What you have to do:
Return the following lines verbatim, starting at the line containing "Open QR scanner" and ending at the line containing "click(x=307, y=141)".

Supplied material:
▬▬▬▬▬▬▬▬▬▬

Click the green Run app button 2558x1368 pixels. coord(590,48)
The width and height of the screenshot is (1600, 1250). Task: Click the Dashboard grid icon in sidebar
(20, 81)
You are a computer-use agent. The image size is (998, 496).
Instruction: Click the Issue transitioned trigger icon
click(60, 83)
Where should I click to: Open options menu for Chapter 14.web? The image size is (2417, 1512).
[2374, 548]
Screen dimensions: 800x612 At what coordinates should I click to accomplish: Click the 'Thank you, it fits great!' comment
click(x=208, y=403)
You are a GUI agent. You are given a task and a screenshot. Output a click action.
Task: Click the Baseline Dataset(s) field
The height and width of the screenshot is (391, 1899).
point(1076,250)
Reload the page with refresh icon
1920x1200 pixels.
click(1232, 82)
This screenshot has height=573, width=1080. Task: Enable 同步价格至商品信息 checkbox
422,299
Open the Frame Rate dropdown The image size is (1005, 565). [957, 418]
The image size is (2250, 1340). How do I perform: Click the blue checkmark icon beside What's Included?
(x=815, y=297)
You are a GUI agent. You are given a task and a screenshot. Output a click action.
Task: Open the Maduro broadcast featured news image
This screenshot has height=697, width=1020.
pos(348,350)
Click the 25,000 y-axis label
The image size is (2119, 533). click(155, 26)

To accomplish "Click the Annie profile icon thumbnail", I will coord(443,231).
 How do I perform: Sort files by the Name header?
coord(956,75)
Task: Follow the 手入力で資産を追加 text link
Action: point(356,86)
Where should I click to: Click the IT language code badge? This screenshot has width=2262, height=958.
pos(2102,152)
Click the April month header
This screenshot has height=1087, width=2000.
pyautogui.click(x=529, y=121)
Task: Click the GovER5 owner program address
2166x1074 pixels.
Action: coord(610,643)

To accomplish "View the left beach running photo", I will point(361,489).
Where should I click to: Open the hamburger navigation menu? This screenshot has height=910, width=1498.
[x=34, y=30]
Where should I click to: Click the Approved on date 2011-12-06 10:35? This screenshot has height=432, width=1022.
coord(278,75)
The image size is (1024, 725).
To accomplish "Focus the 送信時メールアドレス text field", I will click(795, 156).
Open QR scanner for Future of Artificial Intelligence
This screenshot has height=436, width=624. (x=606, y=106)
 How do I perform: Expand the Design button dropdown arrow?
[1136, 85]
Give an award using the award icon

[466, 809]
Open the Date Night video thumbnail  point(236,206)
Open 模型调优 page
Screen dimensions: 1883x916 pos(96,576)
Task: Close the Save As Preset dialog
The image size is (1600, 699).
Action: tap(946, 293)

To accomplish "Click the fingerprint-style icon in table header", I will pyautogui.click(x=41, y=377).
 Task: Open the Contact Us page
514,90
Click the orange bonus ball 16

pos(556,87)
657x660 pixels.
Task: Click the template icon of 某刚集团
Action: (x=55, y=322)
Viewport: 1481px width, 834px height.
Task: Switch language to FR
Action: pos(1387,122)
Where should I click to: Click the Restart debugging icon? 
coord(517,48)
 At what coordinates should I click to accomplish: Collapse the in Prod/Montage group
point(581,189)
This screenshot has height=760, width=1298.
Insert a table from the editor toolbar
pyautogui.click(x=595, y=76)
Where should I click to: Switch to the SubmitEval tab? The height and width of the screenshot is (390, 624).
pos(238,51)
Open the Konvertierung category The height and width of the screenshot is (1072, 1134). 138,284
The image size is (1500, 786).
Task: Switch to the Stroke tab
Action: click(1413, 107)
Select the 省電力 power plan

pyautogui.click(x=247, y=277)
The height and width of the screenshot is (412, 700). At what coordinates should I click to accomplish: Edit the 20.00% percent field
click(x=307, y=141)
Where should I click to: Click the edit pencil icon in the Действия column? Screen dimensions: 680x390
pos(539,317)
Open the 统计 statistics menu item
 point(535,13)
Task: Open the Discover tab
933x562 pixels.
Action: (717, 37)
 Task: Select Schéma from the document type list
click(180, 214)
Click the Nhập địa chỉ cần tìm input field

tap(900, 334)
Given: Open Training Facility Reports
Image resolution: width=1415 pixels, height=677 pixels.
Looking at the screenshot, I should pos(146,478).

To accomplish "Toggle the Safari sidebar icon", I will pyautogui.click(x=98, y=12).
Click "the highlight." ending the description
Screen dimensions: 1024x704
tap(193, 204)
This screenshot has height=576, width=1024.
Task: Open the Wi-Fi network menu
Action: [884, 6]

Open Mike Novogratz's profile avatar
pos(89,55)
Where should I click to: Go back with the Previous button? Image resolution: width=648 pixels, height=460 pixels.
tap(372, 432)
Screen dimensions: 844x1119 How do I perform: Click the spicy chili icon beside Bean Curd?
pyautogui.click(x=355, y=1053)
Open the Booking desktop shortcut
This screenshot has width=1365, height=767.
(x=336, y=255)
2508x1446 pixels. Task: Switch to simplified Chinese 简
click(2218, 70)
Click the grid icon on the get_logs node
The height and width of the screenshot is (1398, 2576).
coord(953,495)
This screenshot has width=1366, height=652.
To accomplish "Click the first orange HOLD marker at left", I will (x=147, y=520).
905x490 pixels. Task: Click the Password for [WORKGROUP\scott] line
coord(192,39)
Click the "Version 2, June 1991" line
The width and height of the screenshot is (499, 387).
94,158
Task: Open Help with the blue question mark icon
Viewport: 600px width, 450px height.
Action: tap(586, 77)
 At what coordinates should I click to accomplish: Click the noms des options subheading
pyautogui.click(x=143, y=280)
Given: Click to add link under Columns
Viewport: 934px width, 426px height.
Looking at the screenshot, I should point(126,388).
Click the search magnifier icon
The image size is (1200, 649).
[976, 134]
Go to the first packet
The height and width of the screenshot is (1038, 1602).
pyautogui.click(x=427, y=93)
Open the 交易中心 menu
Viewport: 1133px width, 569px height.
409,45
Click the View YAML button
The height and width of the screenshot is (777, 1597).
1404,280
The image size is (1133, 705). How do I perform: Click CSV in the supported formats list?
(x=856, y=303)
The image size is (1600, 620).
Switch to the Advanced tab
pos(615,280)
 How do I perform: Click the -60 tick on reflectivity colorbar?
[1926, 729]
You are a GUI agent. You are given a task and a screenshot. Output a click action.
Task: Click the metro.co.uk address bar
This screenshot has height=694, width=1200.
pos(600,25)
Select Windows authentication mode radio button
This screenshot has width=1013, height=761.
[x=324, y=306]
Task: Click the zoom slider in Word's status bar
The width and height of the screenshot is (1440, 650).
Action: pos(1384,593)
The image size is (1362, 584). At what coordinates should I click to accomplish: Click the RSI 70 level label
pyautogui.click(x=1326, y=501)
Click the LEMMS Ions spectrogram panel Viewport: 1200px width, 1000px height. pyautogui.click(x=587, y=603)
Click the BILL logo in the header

▬▬▬▬▬▬▬▬▬▬

Result for this exercise:
Open QR scanner for Future of Artificial Intelligence
This screenshot has height=436, width=624. (x=606, y=106)
 How do I perform: Expand the Design button dropdown arrow?
[1136, 85]
Give an award using the award icon

[466, 809]
Open the Date Night video thumbnail  point(236,206)
Open 模型调优 page
Screen dimensions: 1883x916 pos(96,576)
Task: Close the Save As Preset dialog
The image size is (1600, 699).
Action: tap(946, 293)

To accomplish "Click the fingerprint-style icon in table header", I will pyautogui.click(x=41, y=377).
 Task: Open the Contact Us page
514,90
Click the orange bonus ball 16

pos(556,87)
657x660 pixels.
Task: Click the template icon of 某刚集团
Action: (x=55, y=322)
Viewport: 1481px width, 834px height.
Task: Switch language to FR
Action: pos(1387,122)
Where should I click to: Click the Restart debugging icon? 
coord(517,48)
 At what coordinates should I click to accomplish: Collapse the in Prod/Montage group
point(581,189)
This screenshot has height=760, width=1298.
Insert a table from the editor toolbar
pyautogui.click(x=595, y=76)
Where should I click to: Switch to the SubmitEval tab? The height and width of the screenshot is (390, 624).
pos(238,51)
Open the Konvertierung category The height and width of the screenshot is (1072, 1134). 138,284
The image size is (1500, 786).
Task: Switch to the Stroke tab
Action: click(1413, 107)
Select the 省電力 power plan

pyautogui.click(x=247, y=277)
The height and width of the screenshot is (412, 700). At what coordinates should I click to accomplish: Edit the 20.00% percent field
click(x=307, y=141)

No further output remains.